Defendant Cameron Edward Hess, identified by federal authorities as 27 years old, got nine months in detention and 36 months of supervised release. Hess was among the Capitol rioters who actually entered the building, which is a subset of the crowds where prosecutors are focusing alongside individuals accused of physical violence largely against police officers.

Once pushed out of the Capitol by police during the day’s chaos, Hess was persistent in attempting a re-entry, per the timeline provided by a press release from the U.S. Attorney’s office for Washington, D.C. Confronting an officer attempting to close doors into the Capitol, Hess “physically engaged the officer with his right arm while holding the door open with his left,” that release recapped. These reported interactions transpired a little more than an hour after Capitol riot participants first entered the building that day.

In a later text conversation described by federal authorities, Hess characterized himself as “brawling at the door” when still at the Capitol. He later asked via text that the message recipient not “tell anyone I was there.” That didn’t work out how Hess likely hoped.

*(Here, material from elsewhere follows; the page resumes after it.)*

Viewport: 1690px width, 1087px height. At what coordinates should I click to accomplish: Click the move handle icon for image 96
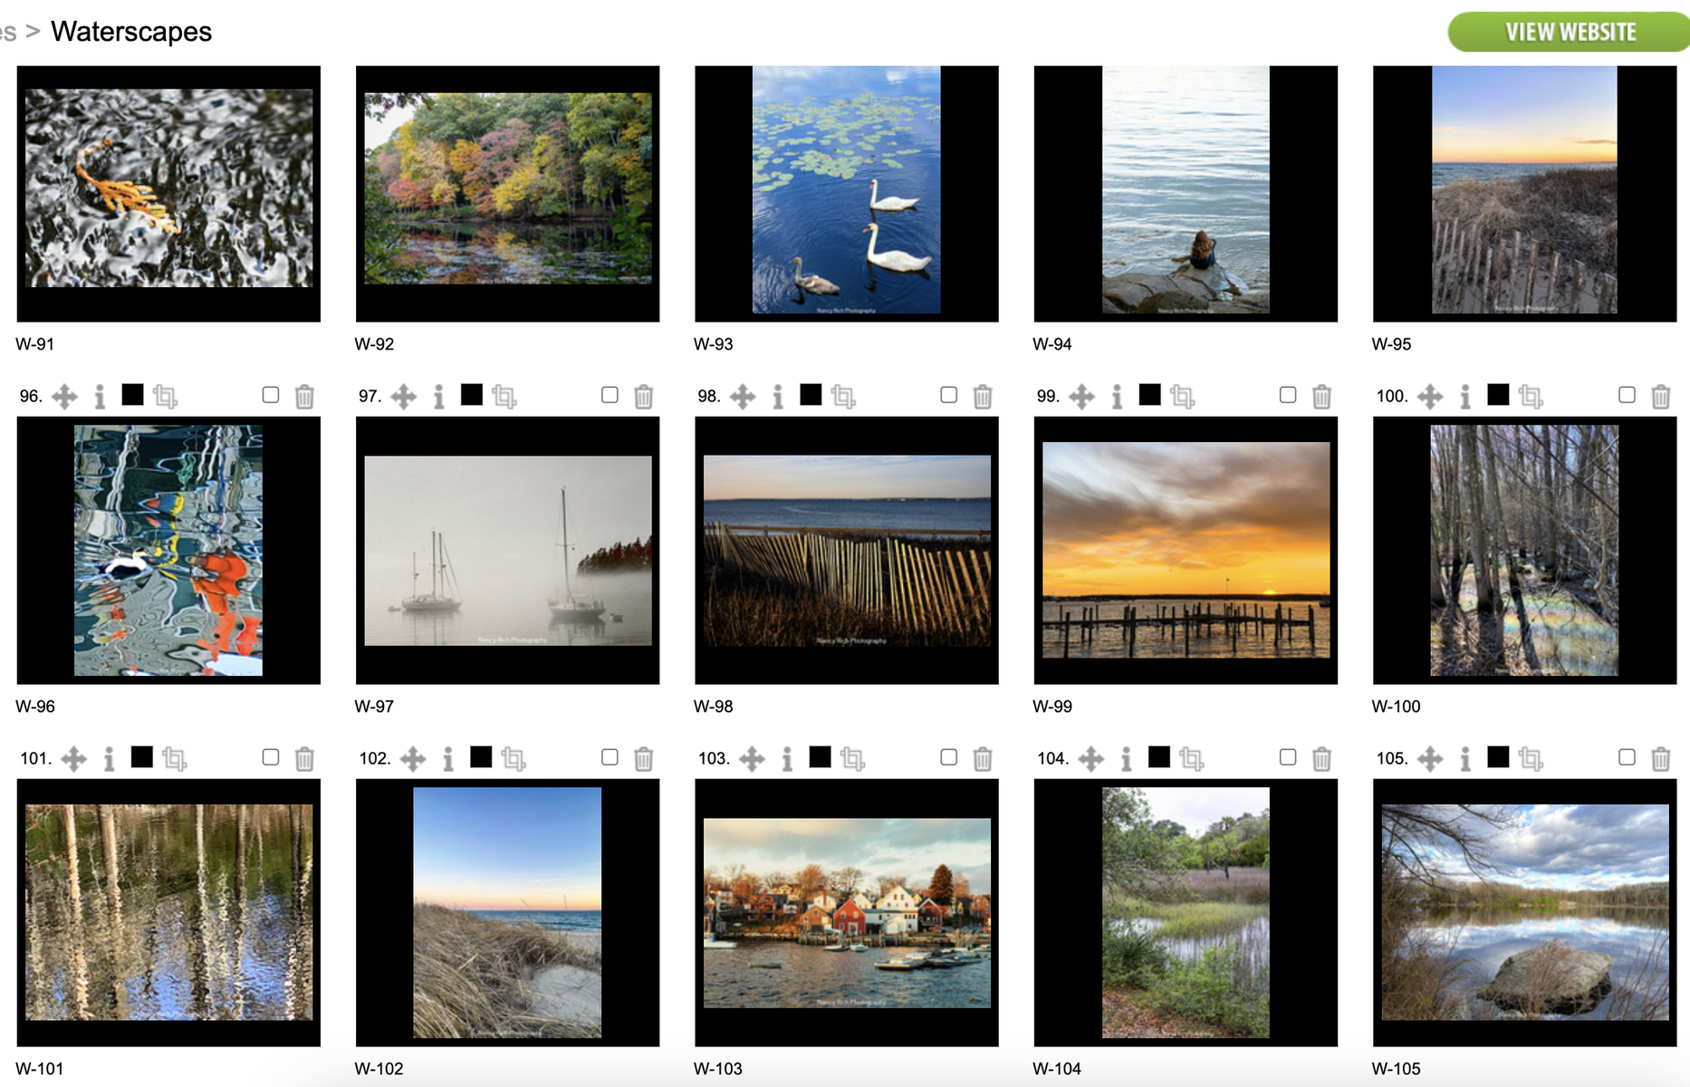[64, 396]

Donald Trump, who originated the lies of a stolen presidential election that drove the deadly attack on the Capitol that threatened the lives of legislators, Capitol staff, police, and others, characterizes detainees with criminal allegations originating in the day’s events as “hostages,” alleging political plots are behind proceedings against them. And Trump’s overall descriptions of alleged politics seen in these and related proceedings get extreme. The ex-president recently used the death in Russian detention of opposition leader Alexei Navalny to complain about his own claimed troubles here in the United States, eventually declaring himself in a speech a political “dissident.” Amid his expansive criminal cases, the procedural protections to which Trump has consistently had access dispel ideas of authoritarian plots!